GSSI seafood benchmark tool deserves a chance

Recently, the Global Sustainable Seafood Initiative (GSSI) released a new “tool” designed to set standards for sustainable seafood certification programs worldwide, and judge individual programs based on those standards.

The announcement drew mixed reviews from NGOs that produce certification programs. Some, including the World Wildlife Fund (WWF), make some valid points, but overall the industry and the certification program organizers should applaud GSSI’s effort to rein in an ever-more complex landscape of different – and sometimes competing – programs.

There seems to be no shortage of well-intentioned organizations out there weighing in on seafood and how it is produced, from the Global Aquaculture Alliance (GAA)’s Best Aquaculture Practices Program to the Marine Stewardship Council (MSC) and Aquaculture Stewardship Council (both of which were created by WWF). Those three may be leading the pack as far as visibility goes, but there is also a number of smaller organizations vying for the industry’s attention. Just a few of those groups include Friend of the Sea, the British Retail Consortium (which certifies food safety, not sustainability, but arguably one is a component of the other) and the Alaska Seafood Marketing Institute’s Responsible Fisheries Management program, the latter being marketed specifically to compete with the MSC’s certification program. Many, if not all of these programs offer labeling for products that meet their standards, but pressure on the industry to perhaps seek out more than one certification may mean before long a piece of fish or bag of shrimp could wind up peppered with labels that confuse rather than clarify.

GSSI’s benchmark tool may not be designed to solve that problem – its website promotes it as “an international multistakeholder platform” that seems to be geared more toward the industry than the individual consumer, but that’s not necessarily a bad thing. While most certification program proponents will say the public wants to see seafood bearing their label, there are likely an equal number of shoppers who limit their concerns to product safety and cost. That means the burden of ensuring sustainability may also fall to the industry. While there are some groups out there already that rate sustainability programs, GSSI’s visibility places it in a position to become dominant in this regard. A single location that specifically describes and rates each sustainability program out there could become just the handy resource seafood companies need to make sense of it all.

It won’t be a perfect system. The first and most obvious question to greet GSSI’s announcement is how it will judge the individual programs. GSSI said it will use guidelines set by the United Nations Food and Agriculture Organization (FAO) as the core of its own standards. That’s a good starting point, but as WWF rightfully pointed out last week in its criticisms of the benchmark tool, it may not quite be enough. GSSI’s tool won’t, for example, study the actual performance of certification programs, WWF argued, and the NGO warned the industry not to rely solely on the benchmark tool when evaluating a certification program.

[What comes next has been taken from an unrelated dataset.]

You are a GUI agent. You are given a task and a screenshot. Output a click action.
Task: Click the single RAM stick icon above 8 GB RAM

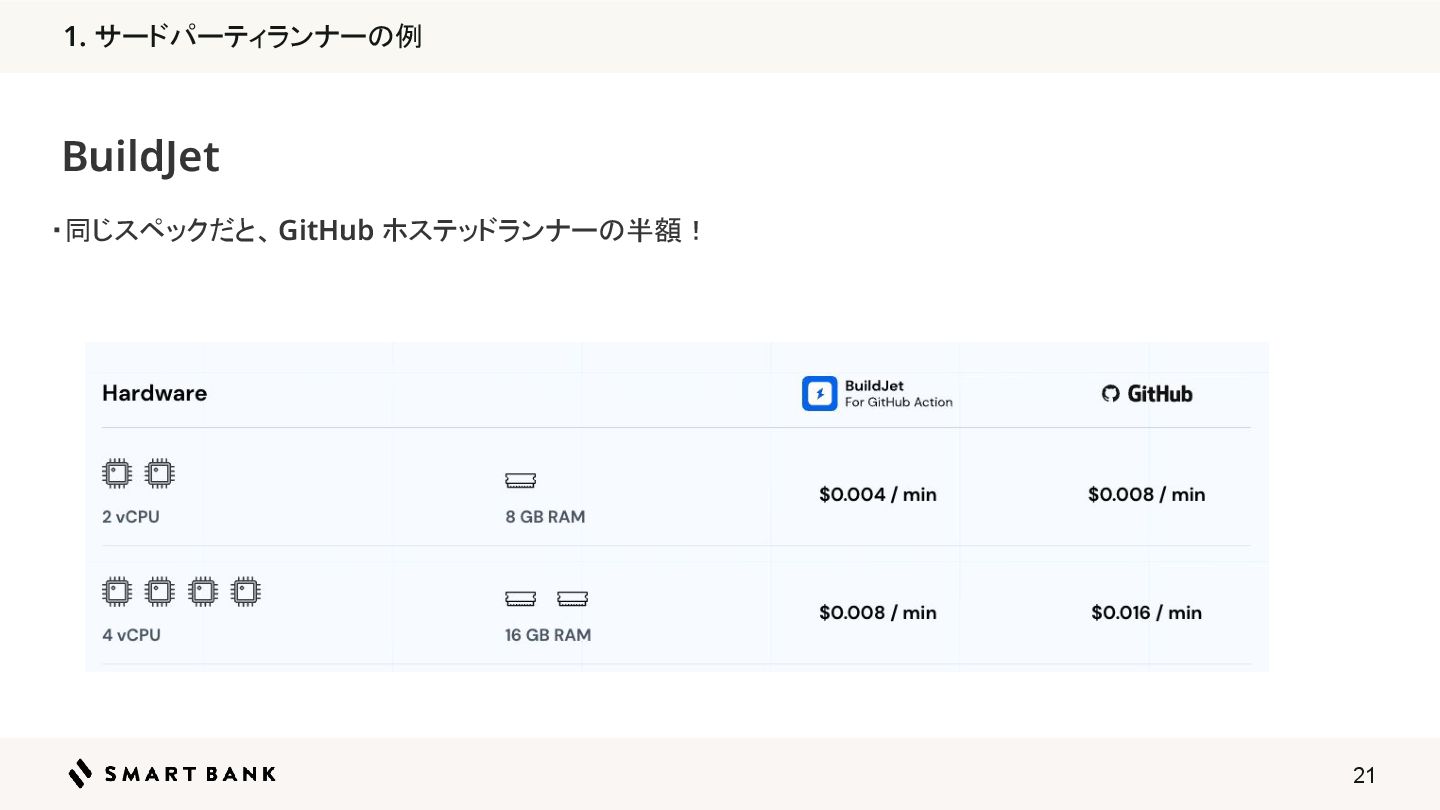[521, 481]
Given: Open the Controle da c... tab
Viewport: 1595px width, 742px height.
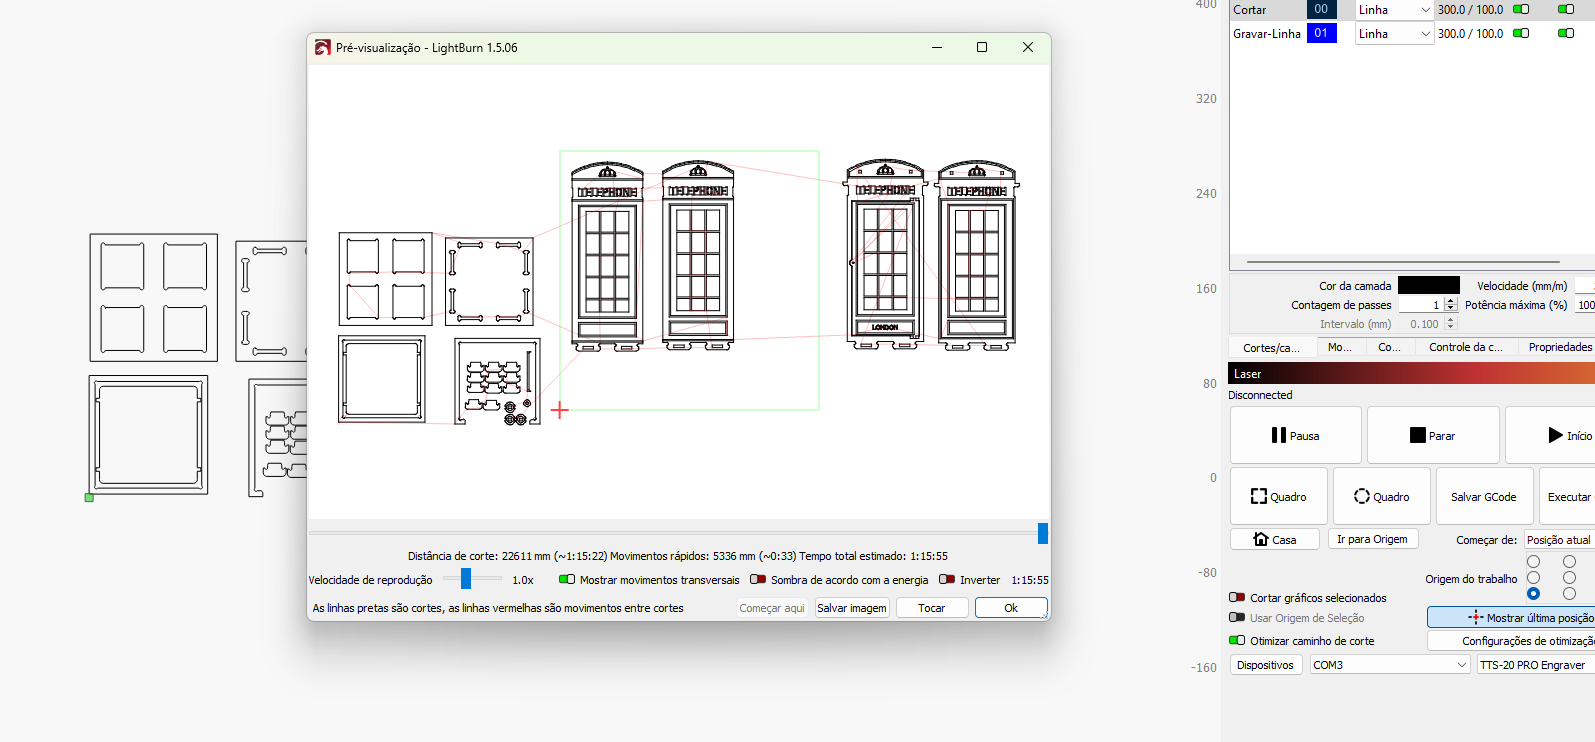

Still, if GSSI leaves room for improvement down the road for its platform, there’s huge potential here, and at least one stakeholder already sees that. Wally Stevens, executive director at GAA, said GAA was sending an application to GSSI for review, and urged other organizations to do so. That’s good advice – the more groups that get involved with the benchmarking tool, the better it will work in the long run. It’s fine to be wary, like WWF, but let’s not let the initial skepticism put an end to this program before it has a chance to get started.